#### [Task brief]
For this exercise, write out the whole listing below exactly, omitting its images.

#### [Data in this exercise]
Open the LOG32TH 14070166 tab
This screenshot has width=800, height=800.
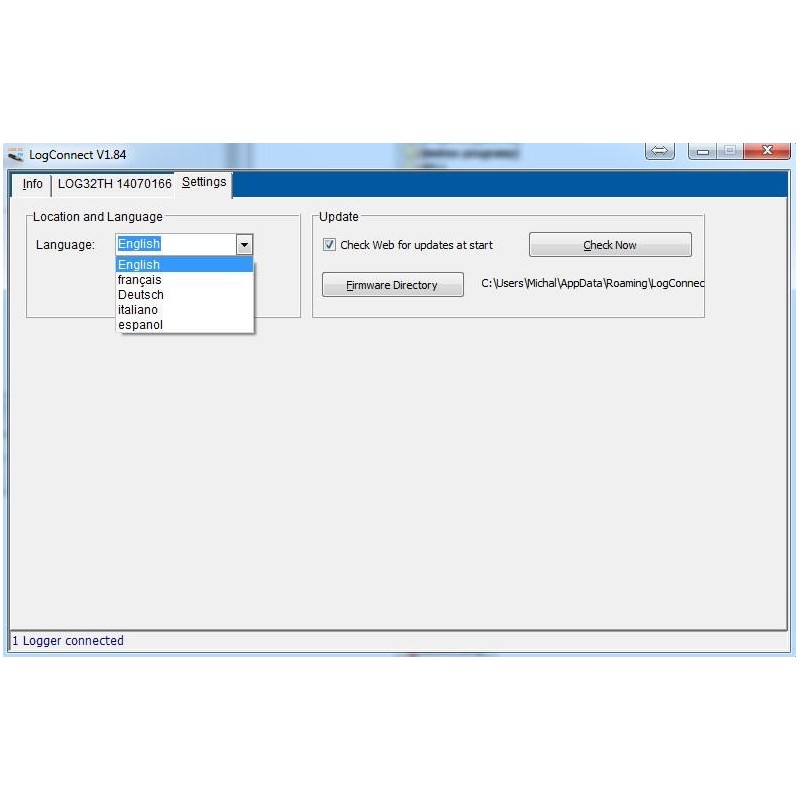pyautogui.click(x=114, y=184)
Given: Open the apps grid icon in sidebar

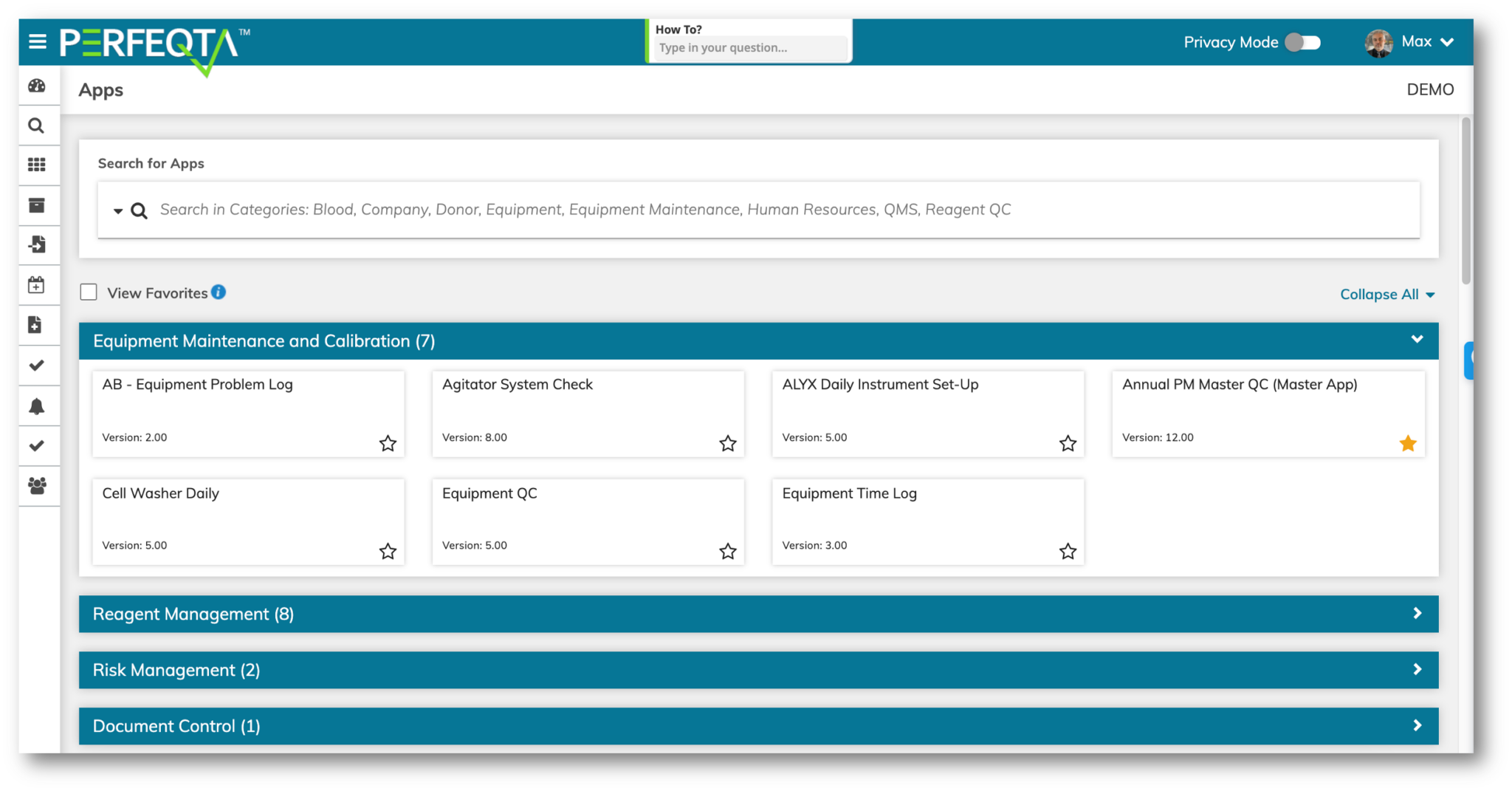Looking at the screenshot, I should pos(37,165).
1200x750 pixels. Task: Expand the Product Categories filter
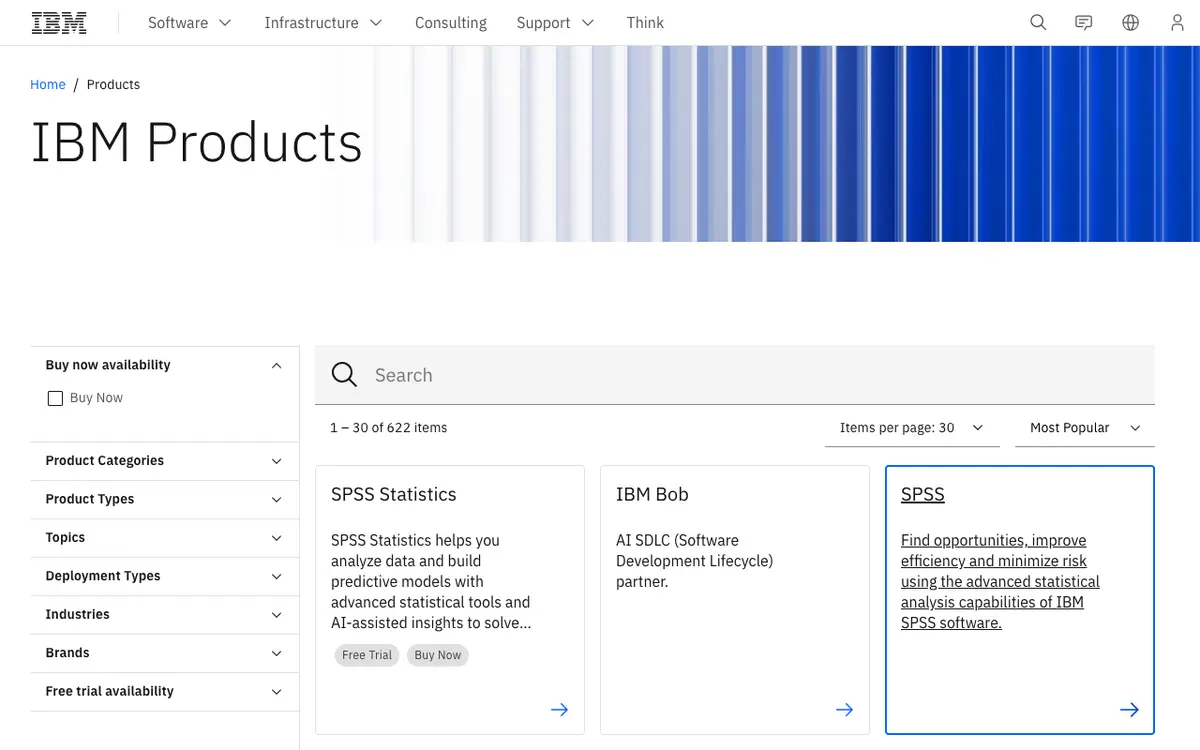click(165, 461)
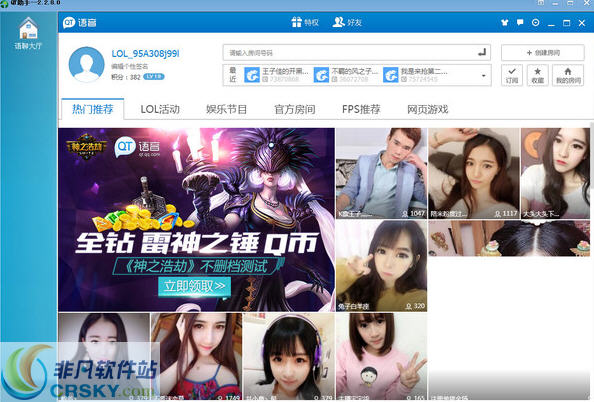
Task: Click the enter arrow in room number field
Action: click(481, 52)
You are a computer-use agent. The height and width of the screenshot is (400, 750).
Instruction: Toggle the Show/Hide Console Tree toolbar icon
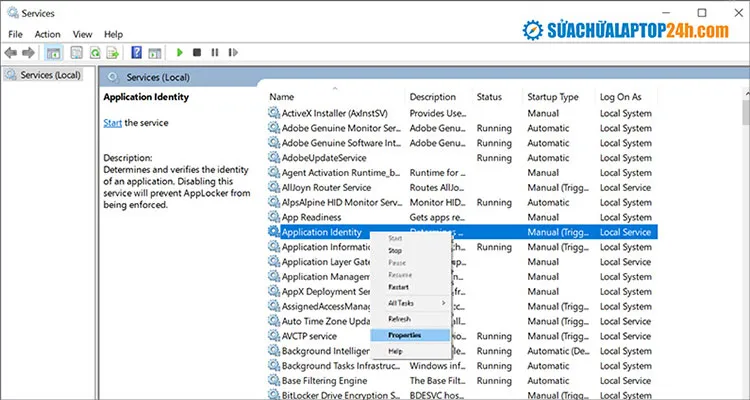click(x=54, y=52)
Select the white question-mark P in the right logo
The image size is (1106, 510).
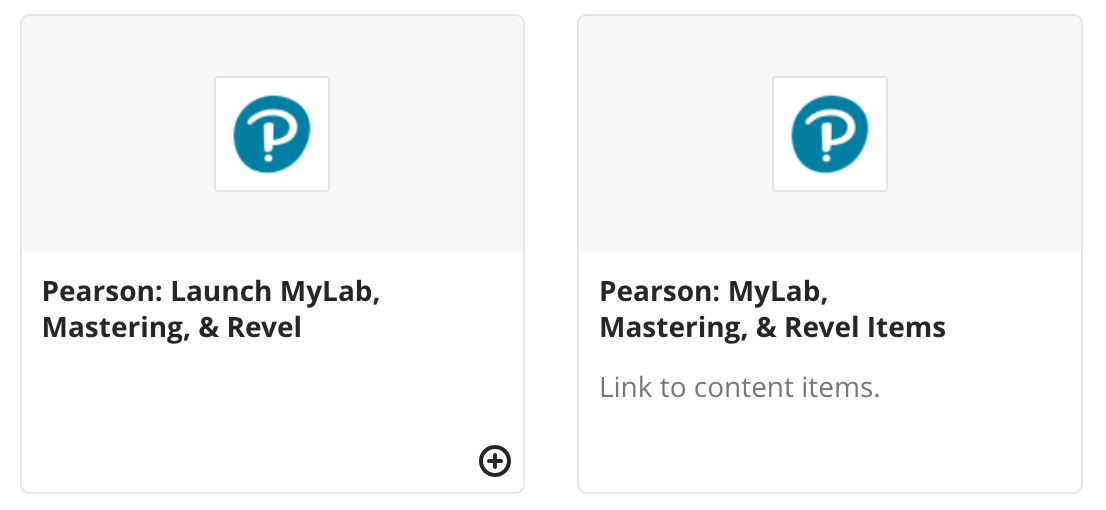(x=828, y=136)
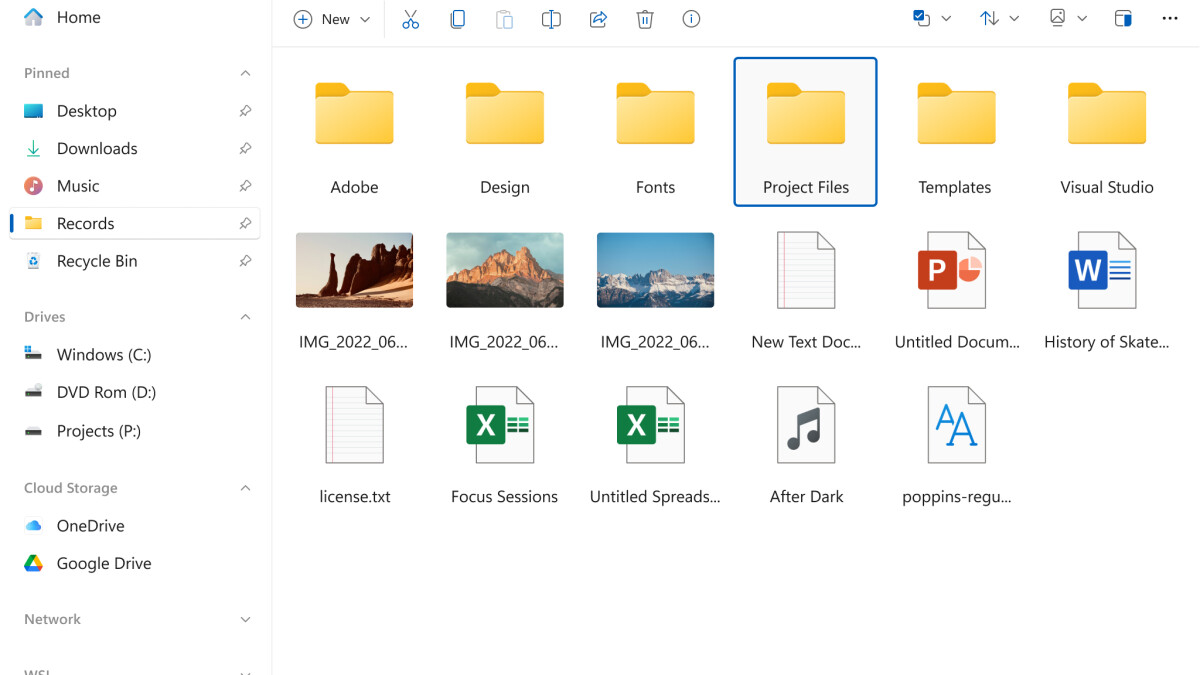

#### [Problem solution]
Open the LOG32TH 14070166 tab
This screenshot has width=800, height=800.
pyautogui.click(x=114, y=184)
Given: Open the apps grid icon in sidebar

Looking at the screenshot, I should pos(37,165).
1200x750 pixels. Task: Expand the Product Categories filter
click(165, 461)
Task: Click the enter arrow in room number field
Action: click(481, 52)
You are a computer-use agent. The height and width of the screenshot is (400, 750).
Instruction: Toggle the Show/Hide Console Tree toolbar icon
click(x=54, y=52)
Select the white question-mark P in the right logo
The image size is (1106, 510).
(x=828, y=136)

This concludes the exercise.